Problem to solve:
When a line in the records contains the string "computer", copy that line.

Supplied material:
┄┄┄┄┄┄

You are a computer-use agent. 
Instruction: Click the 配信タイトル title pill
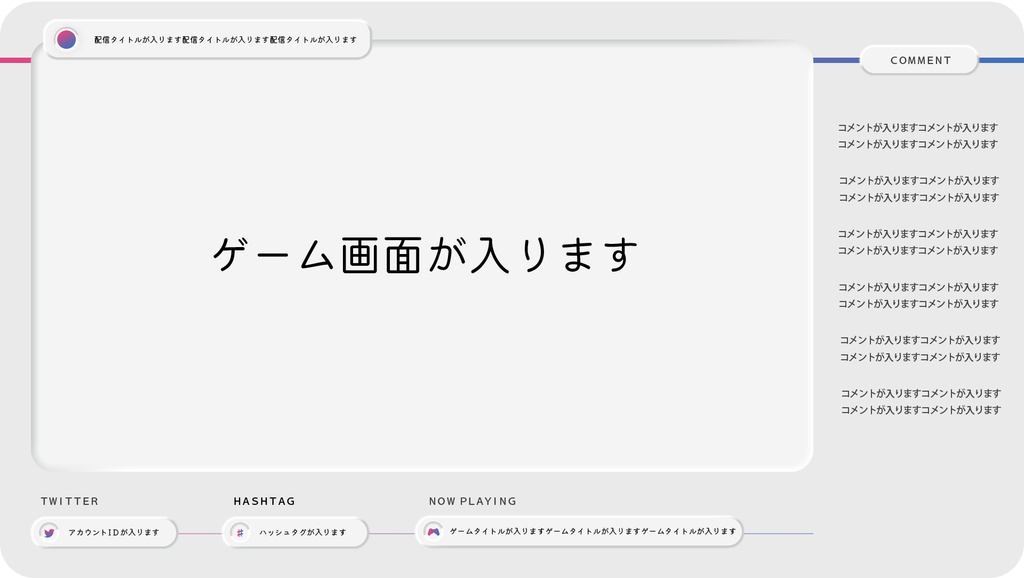[210, 41]
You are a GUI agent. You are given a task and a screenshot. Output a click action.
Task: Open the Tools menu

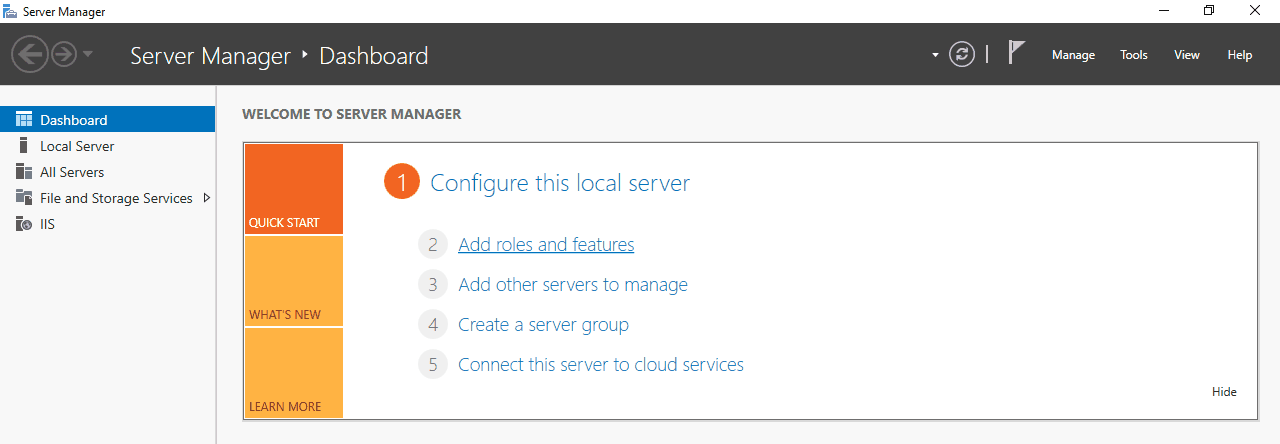click(x=1134, y=55)
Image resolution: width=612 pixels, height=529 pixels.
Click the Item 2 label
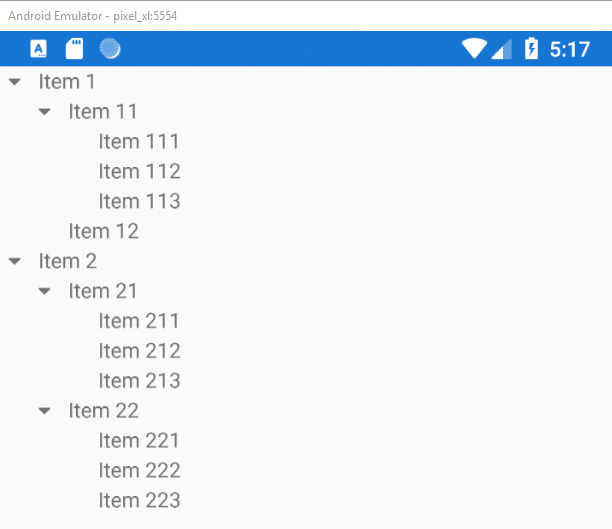(x=68, y=261)
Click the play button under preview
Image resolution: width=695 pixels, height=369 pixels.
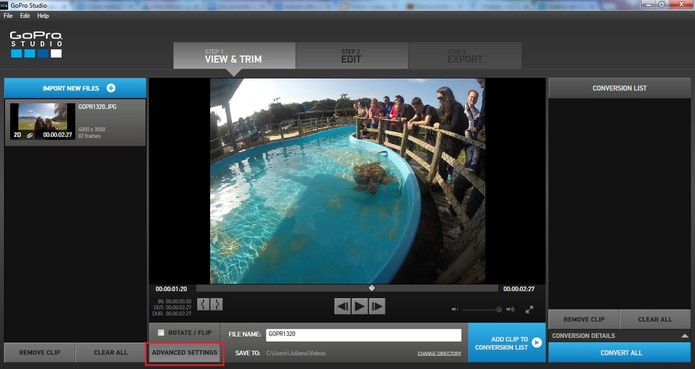[x=359, y=306]
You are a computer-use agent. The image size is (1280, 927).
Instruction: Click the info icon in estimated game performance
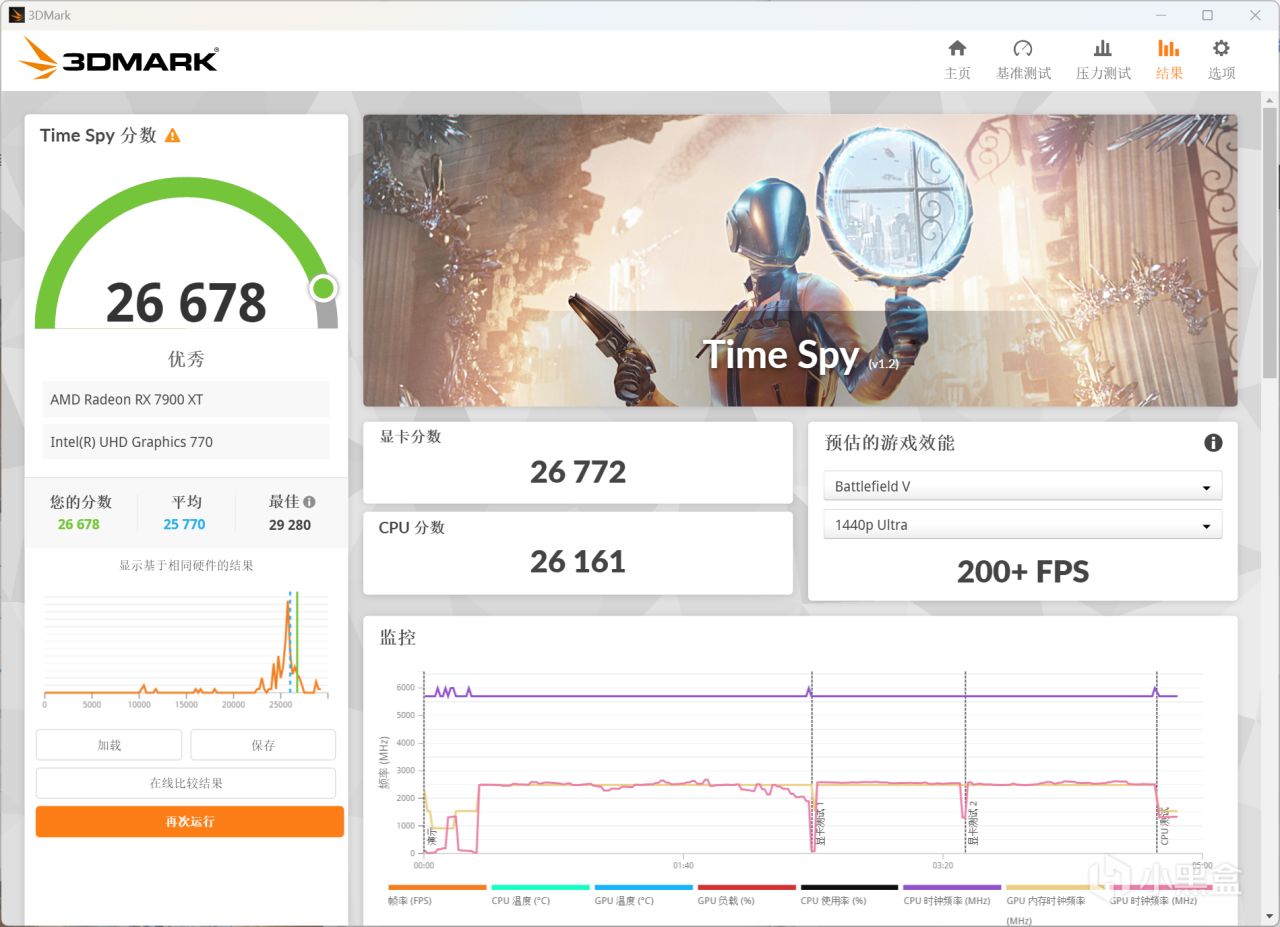click(1213, 442)
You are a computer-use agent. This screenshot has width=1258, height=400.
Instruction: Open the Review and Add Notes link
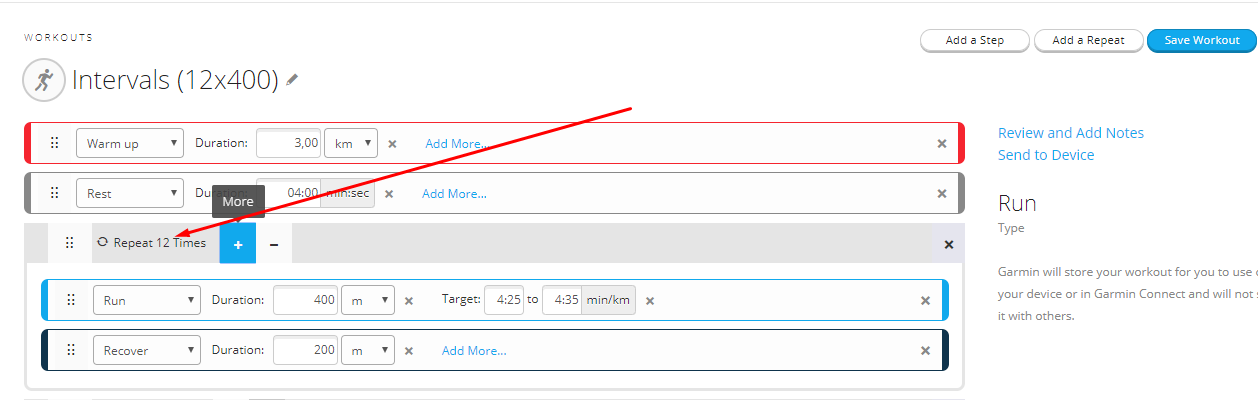pos(1070,133)
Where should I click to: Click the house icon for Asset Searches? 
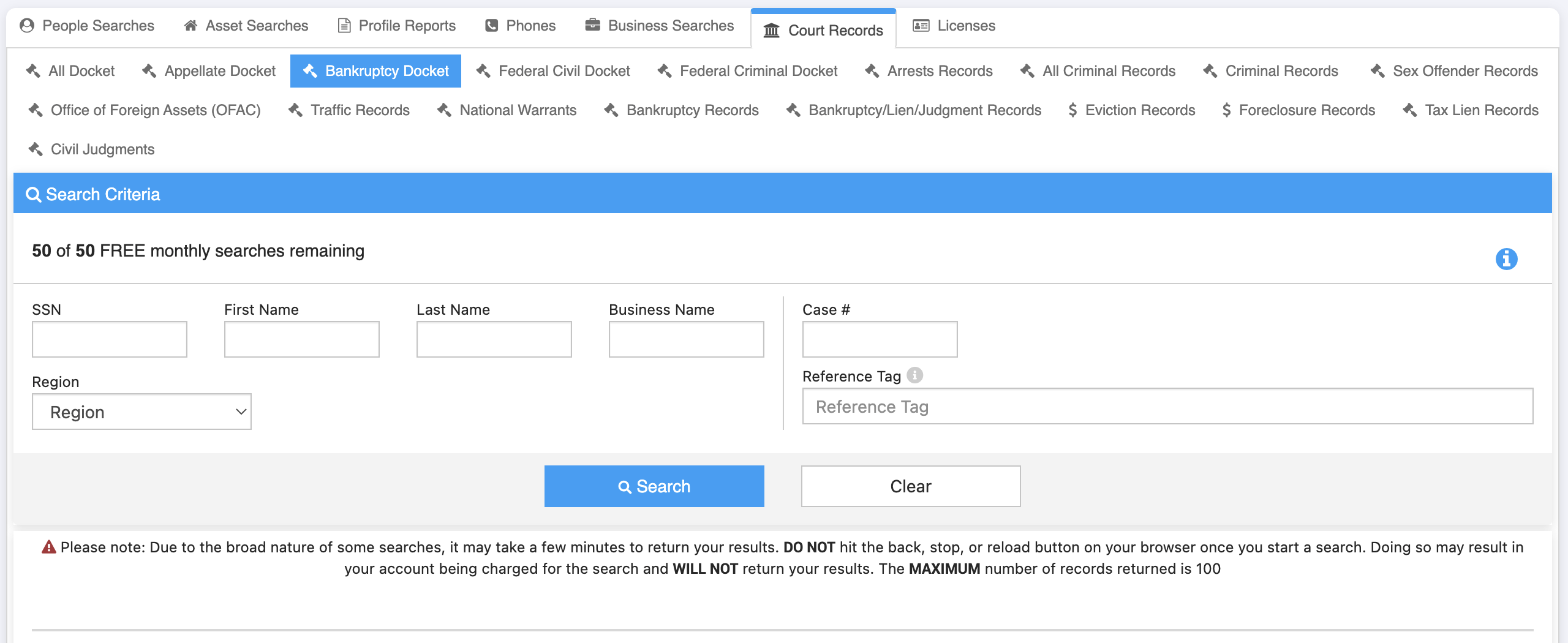(x=190, y=26)
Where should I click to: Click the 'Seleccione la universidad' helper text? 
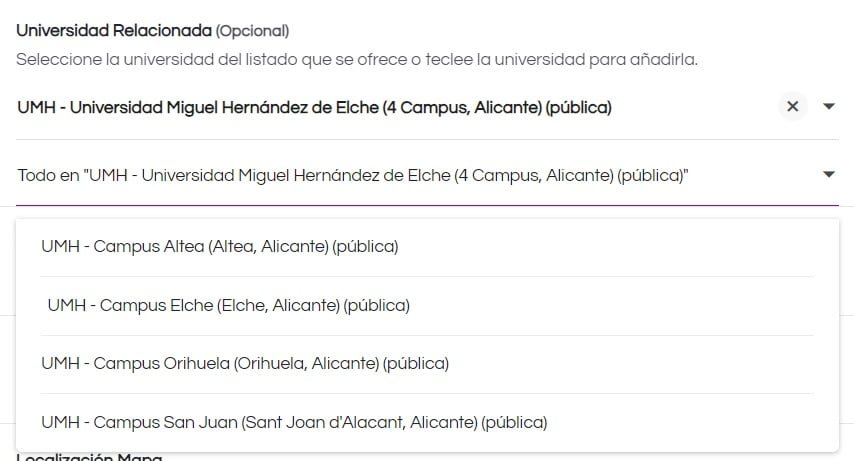coord(357,59)
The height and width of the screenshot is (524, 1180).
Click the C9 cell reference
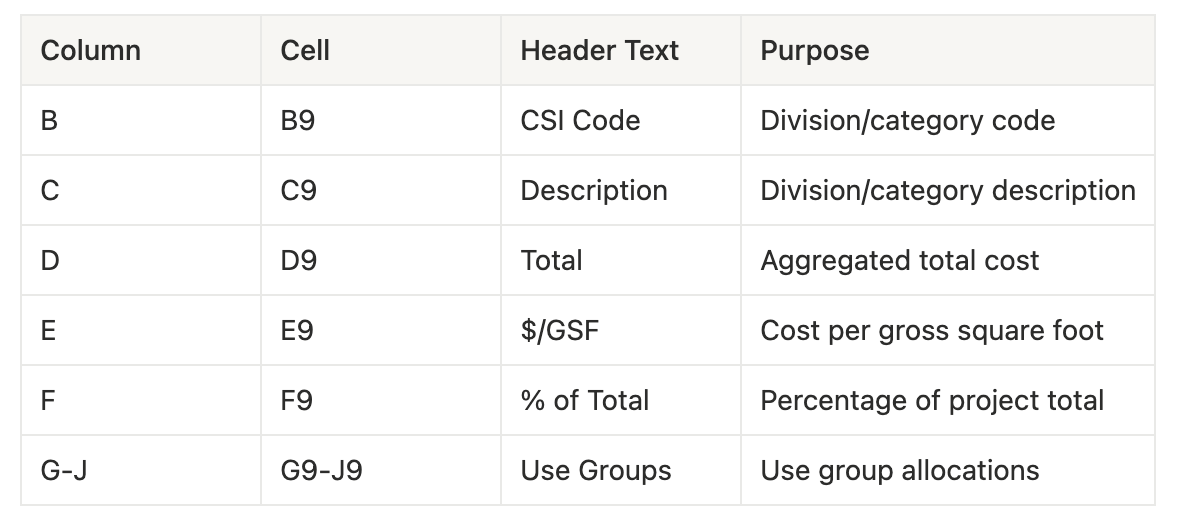click(x=298, y=190)
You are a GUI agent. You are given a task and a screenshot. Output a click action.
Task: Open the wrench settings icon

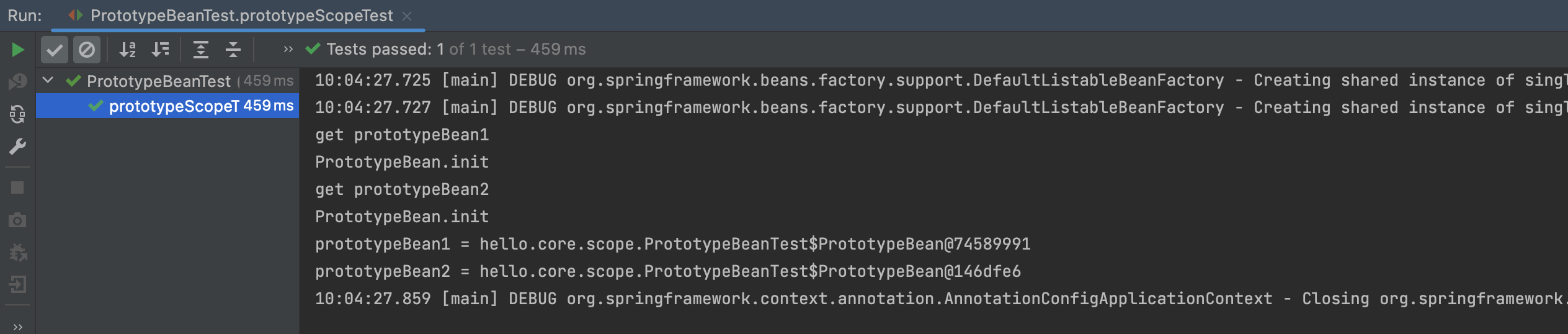pos(17,147)
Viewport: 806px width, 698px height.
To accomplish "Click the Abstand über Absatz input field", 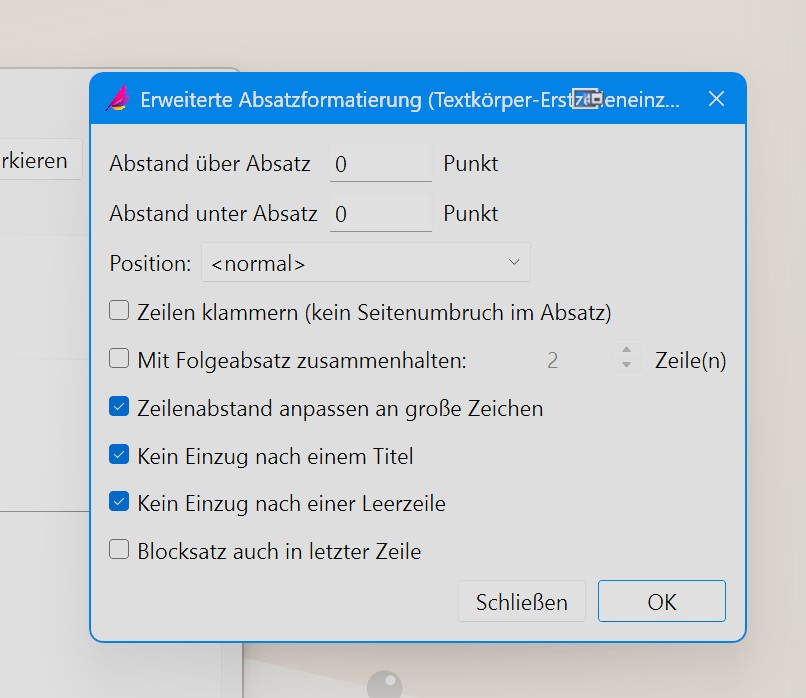I will click(380, 163).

┄┄┄┄┄┄

Your response:
You are a computer-use agent. 
You are a computer-use agent. The image size is (1280, 927).
You are a computer-use agent. This screenshot has width=1258, height=400.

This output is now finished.